◆ **Brief**
The full set of entries below must be returned exactly as shown.

══ Entries shown ══

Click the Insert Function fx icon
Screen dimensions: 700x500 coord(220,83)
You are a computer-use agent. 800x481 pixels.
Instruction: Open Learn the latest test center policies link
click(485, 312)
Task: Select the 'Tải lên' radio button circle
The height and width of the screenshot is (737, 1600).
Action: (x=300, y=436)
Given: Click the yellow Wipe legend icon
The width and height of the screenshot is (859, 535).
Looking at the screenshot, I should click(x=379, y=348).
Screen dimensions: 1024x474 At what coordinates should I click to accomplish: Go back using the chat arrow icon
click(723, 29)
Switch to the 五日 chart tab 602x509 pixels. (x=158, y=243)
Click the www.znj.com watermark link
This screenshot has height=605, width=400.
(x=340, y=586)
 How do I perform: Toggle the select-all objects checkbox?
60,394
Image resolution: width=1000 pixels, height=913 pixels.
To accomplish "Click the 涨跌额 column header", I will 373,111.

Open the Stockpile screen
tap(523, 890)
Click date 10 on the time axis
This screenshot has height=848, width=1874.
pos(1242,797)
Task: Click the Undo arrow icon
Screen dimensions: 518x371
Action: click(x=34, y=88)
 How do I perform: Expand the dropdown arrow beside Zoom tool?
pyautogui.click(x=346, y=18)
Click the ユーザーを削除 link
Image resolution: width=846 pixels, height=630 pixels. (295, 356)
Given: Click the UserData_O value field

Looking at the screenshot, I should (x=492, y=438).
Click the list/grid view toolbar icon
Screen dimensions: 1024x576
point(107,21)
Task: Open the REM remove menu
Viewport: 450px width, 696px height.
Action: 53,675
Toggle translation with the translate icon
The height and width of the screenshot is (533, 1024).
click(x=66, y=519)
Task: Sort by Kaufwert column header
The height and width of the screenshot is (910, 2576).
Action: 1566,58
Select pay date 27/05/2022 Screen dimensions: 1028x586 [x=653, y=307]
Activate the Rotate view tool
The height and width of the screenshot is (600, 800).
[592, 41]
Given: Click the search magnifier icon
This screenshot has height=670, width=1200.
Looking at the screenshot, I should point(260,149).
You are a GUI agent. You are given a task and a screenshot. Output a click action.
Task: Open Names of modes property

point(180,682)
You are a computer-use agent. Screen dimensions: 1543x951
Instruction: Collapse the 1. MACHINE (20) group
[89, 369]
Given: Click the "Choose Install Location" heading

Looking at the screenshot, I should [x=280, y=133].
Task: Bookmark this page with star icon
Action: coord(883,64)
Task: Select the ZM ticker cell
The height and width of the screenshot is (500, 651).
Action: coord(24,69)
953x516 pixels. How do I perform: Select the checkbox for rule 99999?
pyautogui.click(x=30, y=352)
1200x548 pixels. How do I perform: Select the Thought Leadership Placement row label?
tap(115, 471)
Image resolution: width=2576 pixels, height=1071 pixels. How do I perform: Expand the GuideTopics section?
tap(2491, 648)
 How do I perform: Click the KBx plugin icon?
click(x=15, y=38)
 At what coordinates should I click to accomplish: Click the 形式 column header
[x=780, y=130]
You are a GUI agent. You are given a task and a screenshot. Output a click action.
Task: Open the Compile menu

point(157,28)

═══

◆ **Task response**
Click the Insert Function fx icon
Screen dimensions: 700x500 coord(220,83)
You are a computer-use agent. 800x481 pixels.
Instruction: Open Learn the latest test center policies link
click(485, 312)
Task: Select the 'Tải lên' radio button circle
The height and width of the screenshot is (737, 1600).
Action: (x=300, y=436)
Given: Click the yellow Wipe legend icon
The width and height of the screenshot is (859, 535).
Looking at the screenshot, I should click(x=379, y=348).
Screen dimensions: 1024x474 At what coordinates should I click to accomplish: Go back using the chat arrow icon
click(723, 29)
Switch to the 五日 chart tab 602x509 pixels. (x=158, y=243)
Click the www.znj.com watermark link
This screenshot has height=605, width=400.
(x=340, y=586)
 How do I perform: Toggle the select-all objects checkbox?
60,394
Image resolution: width=1000 pixels, height=913 pixels.
To accomplish "Click the 涨跌额 column header", I will 373,111.

Open the Stockpile screen
tap(523, 890)
Click date 10 on the time axis
This screenshot has height=848, width=1874.
pos(1242,797)
Task: Click the Undo arrow icon
Screen dimensions: 518x371
Action: click(x=34, y=88)
 How do I perform: Expand the dropdown arrow beside Zoom tool?
pyautogui.click(x=346, y=18)
Click the ユーザーを削除 link
Image resolution: width=846 pixels, height=630 pixels. (295, 356)
Given: Click the UserData_O value field

Looking at the screenshot, I should (x=492, y=438).
Click the list/grid view toolbar icon
Screen dimensions: 1024x576
point(107,21)
Task: Open the REM remove menu
Viewport: 450px width, 696px height.
Action: 53,675
Toggle translation with the translate icon
The height and width of the screenshot is (533, 1024).
click(x=66, y=519)
Task: Sort by Kaufwert column header
The height and width of the screenshot is (910, 2576).
Action: 1566,58
Select pay date 27/05/2022 Screen dimensions: 1028x586 [x=653, y=307]
Activate the Rotate view tool
The height and width of the screenshot is (600, 800).
[592, 41]
Given: Click the search magnifier icon
This screenshot has height=670, width=1200.
Looking at the screenshot, I should point(260,149).
You are a GUI agent. You are given a task and a screenshot. Output a click action.
Task: Open Names of modes property

point(180,682)
You are a computer-use agent. Screen dimensions: 1543x951
Instruction: Collapse the 1. MACHINE (20) group
[89, 369]
Given: Click the "Choose Install Location" heading

Looking at the screenshot, I should [x=280, y=133].
Task: Bookmark this page with star icon
Action: coord(883,64)
Task: Select the ZM ticker cell
The height and width of the screenshot is (500, 651).
Action: coord(24,69)
953x516 pixels. How do I perform: Select the checkbox for rule 99999?
pyautogui.click(x=30, y=352)
1200x548 pixels. How do I perform: Select the Thought Leadership Placement row label?
tap(115, 471)
Image resolution: width=2576 pixels, height=1071 pixels. How do I perform: Expand the GuideTopics section?
tap(2491, 648)
 How do I perform: Click the KBx plugin icon?
click(x=15, y=38)
 At what coordinates should I click to accomplish: Click the 形式 column header
[x=780, y=130]
You are a GUI agent. You are given a task and a screenshot. Output a click action.
Task: Open the Compile menu

point(157,28)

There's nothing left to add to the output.